Don't get paranoid. <g> There's a specific reason for this descrepancy.

> In your particular case, those statements are close together, initializing f
> and the comparison, so the compiler may be optimizing and comparing the same
> thing. It all depends on how the compiler optimizes. Even something like:
>
> double f = std::cos(x);
> double g = std::cos(x);
> std::cout << ( f == g ) << std::endl;
>
> may output 1 or 0, depending on compiler optimization.
>


It had better output 1, regardless of compiler optimizations.
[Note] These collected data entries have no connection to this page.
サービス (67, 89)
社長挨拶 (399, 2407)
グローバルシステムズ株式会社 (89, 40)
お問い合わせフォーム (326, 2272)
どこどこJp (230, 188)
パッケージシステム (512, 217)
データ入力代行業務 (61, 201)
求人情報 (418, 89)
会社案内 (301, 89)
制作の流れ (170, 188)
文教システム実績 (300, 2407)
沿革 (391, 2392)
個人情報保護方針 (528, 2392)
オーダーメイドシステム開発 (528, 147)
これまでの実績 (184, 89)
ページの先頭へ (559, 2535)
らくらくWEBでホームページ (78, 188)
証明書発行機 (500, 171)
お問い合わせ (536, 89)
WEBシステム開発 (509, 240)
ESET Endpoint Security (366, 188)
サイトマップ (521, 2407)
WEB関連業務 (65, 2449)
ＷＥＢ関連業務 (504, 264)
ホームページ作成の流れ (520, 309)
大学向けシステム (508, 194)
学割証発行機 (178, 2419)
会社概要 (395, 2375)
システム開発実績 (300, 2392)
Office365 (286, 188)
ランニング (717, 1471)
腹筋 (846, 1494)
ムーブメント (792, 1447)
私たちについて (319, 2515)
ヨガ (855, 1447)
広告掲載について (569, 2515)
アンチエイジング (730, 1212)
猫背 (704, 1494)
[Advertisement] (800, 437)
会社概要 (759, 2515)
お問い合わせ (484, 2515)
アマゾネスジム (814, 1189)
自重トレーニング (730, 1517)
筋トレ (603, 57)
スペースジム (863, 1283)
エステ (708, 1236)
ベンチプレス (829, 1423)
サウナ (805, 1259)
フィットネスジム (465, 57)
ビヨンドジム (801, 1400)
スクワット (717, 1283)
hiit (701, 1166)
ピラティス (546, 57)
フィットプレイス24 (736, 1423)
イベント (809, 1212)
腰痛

> You just cant count on floating point equality, it may work sometimes, not
> others.
>


The not-so-subtle issue here is that the compiler is permitted to do
floating-point arithmetic at higher precision than the type requires. On
the x86 this means that floating-point math is done with 80-bit values,
while float is 32 bits and double is 64 bits. (The reason for allowing
this is speed: x86 80-bit floating-point math is much faster than 64-bit
math) When you store into a double, the stored value has to have the
right precision, though. So storing the result of cos in a double can
force truncation of a wider-than-double value. When comparing the stored
value to the original one, the compiler widens the original out to 80
bits, and the result is different from the original value. That's what's
happening in the original example.

In your example, though, both results are stored, so when widened they
should produce the same result. Some compilers don't do this, though,
unless you tell them that they have to obey the rules (speed again).

--

-- Pete
Roundhouse Consulting, Ltd. (www.versatilecoding.com)
Author of "The Standard C++ Library Extensions: a Tutorial and
Reference." (www.petebecker.com/tr1book)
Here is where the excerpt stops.